On July 17, Denver police officers shot their guns into a crowd in LoDo. The officers accidentally shot six innocent bystanders who were waiting in line at a nearby food truck, in addition to the person they were targeting.

Did the police take any responsibility for their actions?

No. Instead, they banned food trucks from operating in LoDo on weekends, even though it is undisputed that food trucks had nothing to do with the incident. In no way were food truck operators responsible for the fact that innocent people were caught in police crossfire.

Worse, removing food trucks will make LoDo less safe. Research suggests that food trucks reduce crime. This is because they are run by law-abiding citizens who can serve as “eyes and ears” on the street.

That’s doubly true for LoDo. Intoxicated partiers leaving LoDo’s bars would stop at food trucks, have something to eat and sober up a bit before heading home. Removing food trucks from this equation is a terrible idea.

But the increase in safety brought by food trucks is less important to Denver officials than remaining in the police department’s good graces. And the police department is not about to let their scapegoats off the hook without a fight.

Food truck owners are attractive targets for scapegoating because they are not politically powerful. They tend to come from disadvantaged backgrounds and they are often immigrants. They are humbly trying to feed their families, but they lack political connections.

Thankfully, this obvious bullying has led to public outrage.

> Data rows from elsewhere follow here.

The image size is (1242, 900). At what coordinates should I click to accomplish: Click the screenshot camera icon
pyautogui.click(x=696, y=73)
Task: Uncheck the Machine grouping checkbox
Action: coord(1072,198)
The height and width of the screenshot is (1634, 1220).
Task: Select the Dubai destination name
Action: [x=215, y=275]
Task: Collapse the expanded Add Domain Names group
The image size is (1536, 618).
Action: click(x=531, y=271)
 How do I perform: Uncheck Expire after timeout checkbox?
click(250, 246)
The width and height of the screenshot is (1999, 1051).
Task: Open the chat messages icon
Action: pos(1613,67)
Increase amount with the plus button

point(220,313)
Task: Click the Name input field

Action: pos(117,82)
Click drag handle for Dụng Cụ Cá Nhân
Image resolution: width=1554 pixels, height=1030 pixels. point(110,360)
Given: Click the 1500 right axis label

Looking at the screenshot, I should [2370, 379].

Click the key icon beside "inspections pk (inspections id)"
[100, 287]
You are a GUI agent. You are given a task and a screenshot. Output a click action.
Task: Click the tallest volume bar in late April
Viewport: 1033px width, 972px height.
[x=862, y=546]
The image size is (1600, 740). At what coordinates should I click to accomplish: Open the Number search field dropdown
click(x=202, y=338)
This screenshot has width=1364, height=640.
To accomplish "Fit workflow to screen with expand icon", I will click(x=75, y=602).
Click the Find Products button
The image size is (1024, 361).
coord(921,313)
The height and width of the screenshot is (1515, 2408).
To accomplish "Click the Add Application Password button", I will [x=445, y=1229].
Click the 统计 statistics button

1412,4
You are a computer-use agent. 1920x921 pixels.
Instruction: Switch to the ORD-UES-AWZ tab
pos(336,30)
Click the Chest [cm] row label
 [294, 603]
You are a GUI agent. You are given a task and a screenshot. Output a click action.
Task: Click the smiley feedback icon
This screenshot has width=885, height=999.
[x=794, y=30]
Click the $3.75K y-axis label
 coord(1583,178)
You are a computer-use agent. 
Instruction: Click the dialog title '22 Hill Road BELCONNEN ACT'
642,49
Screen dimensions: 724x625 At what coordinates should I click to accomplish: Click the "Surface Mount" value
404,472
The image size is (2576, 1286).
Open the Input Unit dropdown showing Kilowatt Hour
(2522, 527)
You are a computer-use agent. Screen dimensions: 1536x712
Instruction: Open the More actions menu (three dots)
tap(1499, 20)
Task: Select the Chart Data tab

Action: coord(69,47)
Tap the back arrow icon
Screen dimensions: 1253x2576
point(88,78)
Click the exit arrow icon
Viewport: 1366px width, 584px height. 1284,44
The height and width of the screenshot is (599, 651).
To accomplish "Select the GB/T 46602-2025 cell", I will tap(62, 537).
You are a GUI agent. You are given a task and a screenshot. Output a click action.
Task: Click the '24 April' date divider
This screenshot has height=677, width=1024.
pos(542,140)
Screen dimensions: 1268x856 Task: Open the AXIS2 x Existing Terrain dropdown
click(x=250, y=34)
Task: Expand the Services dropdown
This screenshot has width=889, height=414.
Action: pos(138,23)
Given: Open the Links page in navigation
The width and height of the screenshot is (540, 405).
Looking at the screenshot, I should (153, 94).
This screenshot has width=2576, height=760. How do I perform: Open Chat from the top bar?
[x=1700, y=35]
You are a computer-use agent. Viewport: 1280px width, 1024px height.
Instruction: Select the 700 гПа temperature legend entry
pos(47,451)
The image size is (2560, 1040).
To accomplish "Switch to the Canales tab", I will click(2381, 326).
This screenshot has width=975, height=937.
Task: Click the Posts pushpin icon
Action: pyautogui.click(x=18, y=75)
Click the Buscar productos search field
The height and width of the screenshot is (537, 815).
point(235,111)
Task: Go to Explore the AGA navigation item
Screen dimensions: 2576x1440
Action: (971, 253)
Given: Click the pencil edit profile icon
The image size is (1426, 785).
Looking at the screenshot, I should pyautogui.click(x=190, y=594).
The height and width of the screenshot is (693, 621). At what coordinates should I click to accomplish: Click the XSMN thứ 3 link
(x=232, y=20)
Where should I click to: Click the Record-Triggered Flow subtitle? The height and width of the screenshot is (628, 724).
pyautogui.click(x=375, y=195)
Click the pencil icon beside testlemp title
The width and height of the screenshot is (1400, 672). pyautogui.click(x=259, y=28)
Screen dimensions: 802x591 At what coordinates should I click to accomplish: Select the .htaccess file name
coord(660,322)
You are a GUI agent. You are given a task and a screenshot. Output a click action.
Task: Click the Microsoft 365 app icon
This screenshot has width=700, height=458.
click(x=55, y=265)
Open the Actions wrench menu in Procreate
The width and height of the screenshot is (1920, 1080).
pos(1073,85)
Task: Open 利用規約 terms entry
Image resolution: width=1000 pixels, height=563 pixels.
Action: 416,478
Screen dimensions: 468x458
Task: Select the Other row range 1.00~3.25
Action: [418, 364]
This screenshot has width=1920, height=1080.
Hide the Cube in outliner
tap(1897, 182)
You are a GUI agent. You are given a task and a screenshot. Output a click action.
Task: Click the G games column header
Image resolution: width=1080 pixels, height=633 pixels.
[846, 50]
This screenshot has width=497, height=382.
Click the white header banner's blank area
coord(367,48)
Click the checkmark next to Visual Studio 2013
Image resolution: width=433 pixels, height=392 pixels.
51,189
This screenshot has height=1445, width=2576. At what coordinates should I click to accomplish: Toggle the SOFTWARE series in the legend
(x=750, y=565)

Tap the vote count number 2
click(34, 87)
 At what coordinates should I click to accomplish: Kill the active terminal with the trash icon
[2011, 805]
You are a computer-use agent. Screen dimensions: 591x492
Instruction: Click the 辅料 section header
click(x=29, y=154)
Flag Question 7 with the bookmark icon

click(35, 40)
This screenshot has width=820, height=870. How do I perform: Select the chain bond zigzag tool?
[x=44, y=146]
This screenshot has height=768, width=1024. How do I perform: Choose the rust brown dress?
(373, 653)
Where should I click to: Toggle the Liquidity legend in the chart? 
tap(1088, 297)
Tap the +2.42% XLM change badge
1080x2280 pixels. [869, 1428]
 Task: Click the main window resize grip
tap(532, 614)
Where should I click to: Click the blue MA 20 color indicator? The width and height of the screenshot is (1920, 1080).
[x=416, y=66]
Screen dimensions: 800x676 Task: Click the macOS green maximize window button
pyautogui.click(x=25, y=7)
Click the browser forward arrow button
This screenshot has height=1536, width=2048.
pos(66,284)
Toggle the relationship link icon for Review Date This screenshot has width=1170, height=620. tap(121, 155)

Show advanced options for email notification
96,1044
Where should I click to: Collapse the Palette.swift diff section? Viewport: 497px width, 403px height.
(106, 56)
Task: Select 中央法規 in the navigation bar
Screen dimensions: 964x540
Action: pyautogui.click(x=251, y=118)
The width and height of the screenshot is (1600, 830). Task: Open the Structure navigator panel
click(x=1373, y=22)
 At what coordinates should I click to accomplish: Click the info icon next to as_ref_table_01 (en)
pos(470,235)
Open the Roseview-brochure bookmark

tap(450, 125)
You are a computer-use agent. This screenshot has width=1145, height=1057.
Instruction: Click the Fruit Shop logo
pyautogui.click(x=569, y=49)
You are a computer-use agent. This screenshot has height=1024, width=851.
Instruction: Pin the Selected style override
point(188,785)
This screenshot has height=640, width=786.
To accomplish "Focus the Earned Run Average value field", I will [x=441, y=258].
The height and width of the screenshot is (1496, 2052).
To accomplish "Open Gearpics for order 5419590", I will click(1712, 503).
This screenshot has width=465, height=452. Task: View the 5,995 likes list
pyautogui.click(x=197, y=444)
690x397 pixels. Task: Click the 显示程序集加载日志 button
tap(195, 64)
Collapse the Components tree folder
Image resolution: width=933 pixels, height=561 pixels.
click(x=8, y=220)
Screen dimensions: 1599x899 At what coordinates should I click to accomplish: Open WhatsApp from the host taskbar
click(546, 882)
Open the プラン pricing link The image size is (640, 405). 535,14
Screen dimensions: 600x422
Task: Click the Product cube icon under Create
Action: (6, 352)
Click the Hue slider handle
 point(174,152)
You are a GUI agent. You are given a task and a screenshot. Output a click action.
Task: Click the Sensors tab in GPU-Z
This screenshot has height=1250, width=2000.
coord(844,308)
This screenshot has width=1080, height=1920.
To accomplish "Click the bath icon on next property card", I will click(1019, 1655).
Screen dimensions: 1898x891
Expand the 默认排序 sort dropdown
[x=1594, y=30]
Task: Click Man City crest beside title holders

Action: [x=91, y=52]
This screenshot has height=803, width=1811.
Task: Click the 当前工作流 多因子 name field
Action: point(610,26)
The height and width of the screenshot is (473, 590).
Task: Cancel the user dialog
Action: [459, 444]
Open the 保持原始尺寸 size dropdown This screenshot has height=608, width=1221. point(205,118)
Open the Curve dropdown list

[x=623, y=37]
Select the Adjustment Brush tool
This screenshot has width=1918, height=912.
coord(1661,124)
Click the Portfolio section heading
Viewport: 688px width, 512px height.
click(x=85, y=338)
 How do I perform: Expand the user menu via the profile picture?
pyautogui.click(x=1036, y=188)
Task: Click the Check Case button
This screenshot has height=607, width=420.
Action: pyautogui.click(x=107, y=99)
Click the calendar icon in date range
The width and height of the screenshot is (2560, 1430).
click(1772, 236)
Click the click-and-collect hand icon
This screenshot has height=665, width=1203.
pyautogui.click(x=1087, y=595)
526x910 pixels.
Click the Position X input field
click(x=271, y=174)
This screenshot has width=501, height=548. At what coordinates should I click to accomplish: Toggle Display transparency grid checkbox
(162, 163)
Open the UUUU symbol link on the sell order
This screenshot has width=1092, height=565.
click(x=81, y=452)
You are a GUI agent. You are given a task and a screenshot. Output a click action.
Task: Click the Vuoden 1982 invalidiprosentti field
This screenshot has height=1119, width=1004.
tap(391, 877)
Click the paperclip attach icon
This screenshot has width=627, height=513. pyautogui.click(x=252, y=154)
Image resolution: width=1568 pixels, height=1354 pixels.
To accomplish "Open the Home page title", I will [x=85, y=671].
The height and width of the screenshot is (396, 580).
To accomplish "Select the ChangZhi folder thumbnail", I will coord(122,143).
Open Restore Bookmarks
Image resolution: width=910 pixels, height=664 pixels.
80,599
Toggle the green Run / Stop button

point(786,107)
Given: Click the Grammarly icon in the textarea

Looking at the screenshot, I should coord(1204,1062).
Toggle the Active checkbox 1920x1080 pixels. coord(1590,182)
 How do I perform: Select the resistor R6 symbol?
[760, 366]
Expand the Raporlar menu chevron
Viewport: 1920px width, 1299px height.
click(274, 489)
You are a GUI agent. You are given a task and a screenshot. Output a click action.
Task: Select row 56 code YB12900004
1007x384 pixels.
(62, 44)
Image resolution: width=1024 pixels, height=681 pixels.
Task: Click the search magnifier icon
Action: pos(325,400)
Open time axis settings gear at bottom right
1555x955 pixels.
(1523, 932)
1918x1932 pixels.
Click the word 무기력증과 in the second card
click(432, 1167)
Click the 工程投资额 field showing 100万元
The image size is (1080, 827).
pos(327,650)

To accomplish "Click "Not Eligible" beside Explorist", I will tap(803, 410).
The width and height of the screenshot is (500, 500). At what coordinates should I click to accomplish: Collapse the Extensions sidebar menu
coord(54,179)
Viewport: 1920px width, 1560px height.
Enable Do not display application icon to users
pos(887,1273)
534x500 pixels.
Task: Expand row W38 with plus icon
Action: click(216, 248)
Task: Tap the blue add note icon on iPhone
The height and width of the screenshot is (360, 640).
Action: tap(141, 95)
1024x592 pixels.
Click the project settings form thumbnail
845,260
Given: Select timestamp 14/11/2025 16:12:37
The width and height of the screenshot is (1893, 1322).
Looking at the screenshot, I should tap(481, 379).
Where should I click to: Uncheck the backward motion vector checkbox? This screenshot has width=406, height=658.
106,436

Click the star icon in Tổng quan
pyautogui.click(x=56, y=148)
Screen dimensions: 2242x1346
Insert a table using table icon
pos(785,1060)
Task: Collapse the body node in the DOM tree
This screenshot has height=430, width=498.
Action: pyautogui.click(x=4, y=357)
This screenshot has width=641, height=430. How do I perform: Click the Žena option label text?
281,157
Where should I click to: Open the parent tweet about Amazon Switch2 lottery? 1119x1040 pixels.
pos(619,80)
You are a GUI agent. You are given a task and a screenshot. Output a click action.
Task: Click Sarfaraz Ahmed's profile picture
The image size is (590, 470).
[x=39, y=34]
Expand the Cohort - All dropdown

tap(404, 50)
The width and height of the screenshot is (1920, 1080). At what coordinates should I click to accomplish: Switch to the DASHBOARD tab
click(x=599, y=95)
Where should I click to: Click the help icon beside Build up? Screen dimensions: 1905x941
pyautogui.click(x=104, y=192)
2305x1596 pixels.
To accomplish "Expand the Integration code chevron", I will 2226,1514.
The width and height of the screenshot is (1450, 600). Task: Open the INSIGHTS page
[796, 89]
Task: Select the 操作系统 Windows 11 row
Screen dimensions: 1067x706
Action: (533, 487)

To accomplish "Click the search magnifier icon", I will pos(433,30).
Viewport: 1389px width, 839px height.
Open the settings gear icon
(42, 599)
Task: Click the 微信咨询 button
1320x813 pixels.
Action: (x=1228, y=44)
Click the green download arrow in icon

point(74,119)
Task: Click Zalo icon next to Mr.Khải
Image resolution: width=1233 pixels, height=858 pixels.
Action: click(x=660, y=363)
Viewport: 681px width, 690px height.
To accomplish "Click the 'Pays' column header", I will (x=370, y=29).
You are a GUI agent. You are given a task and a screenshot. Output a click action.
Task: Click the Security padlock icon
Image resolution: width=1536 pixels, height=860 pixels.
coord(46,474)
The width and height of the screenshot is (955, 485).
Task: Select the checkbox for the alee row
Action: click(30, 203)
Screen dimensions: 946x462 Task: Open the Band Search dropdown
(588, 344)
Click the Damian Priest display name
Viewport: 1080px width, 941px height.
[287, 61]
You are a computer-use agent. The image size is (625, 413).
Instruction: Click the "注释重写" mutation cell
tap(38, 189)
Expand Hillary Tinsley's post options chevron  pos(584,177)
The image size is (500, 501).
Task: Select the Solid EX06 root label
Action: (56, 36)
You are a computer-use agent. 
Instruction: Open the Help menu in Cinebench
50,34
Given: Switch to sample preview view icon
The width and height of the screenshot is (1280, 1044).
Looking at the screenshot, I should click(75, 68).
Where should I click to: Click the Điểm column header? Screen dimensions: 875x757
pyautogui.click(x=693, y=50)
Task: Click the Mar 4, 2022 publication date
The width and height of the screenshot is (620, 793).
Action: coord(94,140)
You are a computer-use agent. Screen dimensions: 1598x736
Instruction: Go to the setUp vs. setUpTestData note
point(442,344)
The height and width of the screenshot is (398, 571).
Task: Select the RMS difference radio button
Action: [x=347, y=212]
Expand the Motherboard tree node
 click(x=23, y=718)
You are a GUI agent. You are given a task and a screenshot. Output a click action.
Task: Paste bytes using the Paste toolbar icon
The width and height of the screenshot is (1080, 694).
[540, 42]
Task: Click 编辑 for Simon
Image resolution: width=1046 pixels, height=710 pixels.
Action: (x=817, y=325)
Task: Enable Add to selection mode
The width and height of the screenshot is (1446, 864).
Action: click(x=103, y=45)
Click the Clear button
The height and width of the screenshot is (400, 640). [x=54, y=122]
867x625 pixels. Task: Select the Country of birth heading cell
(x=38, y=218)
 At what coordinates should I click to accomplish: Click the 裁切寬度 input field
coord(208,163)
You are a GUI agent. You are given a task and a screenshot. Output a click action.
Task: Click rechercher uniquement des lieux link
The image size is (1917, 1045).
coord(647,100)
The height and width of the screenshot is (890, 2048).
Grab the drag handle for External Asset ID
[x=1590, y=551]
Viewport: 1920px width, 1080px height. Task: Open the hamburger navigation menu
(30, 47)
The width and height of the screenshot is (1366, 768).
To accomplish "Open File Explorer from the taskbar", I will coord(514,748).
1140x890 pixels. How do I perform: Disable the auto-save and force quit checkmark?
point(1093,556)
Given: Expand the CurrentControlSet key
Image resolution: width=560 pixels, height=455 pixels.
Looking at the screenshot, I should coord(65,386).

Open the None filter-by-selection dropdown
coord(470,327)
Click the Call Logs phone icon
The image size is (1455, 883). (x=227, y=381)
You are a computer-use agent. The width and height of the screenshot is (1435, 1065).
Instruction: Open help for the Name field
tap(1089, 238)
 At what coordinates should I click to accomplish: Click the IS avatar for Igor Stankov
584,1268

People have spoken out against the ban, many food truck operators have told the media how detrimental the ban would be to their businesses and my law firm sent a letter to the city, explaining the ban’s problems and calling on officials to fully repeal it.

Rather than apologize for their mistake and repeal the ban, the police department has taken a series of half measures designed to do nothing but find the bare minimum that will make public pressure disappear.

Before the letter, the police said they might make the ban permanent. But after, they said they would allow six food trucks to operate, although only until midnight. And when the backlash continued, the police department changed that number from six to seven food trucks and added a “restricted area” a few blocks away where more food trucks could operate until 9 p.m.

The sudden willingness to reform the ban makes it clear that none of this had anything to do with protecting public safety in the first place. To the contrary, the best thing the police could do to increase public safety would be to maximize the number of food trucks when the bars close. Instead, Denver’s police are doing the opposite. This ban is simply a case of a politically powerful group using that power to scapegoat a less politically powerful group and avoid taking accountability for their own mistakes.

The least the government could do is apologize and fully repeal the ban now. Not only would that be the right thing for food truck owners and their families, but it would also make LoDo a safer place.

Justin Pearson of Miami is an attorney at the nonprofit Institute for Justice. Pearson contributes to The Colorado Sun and his opinions are his own.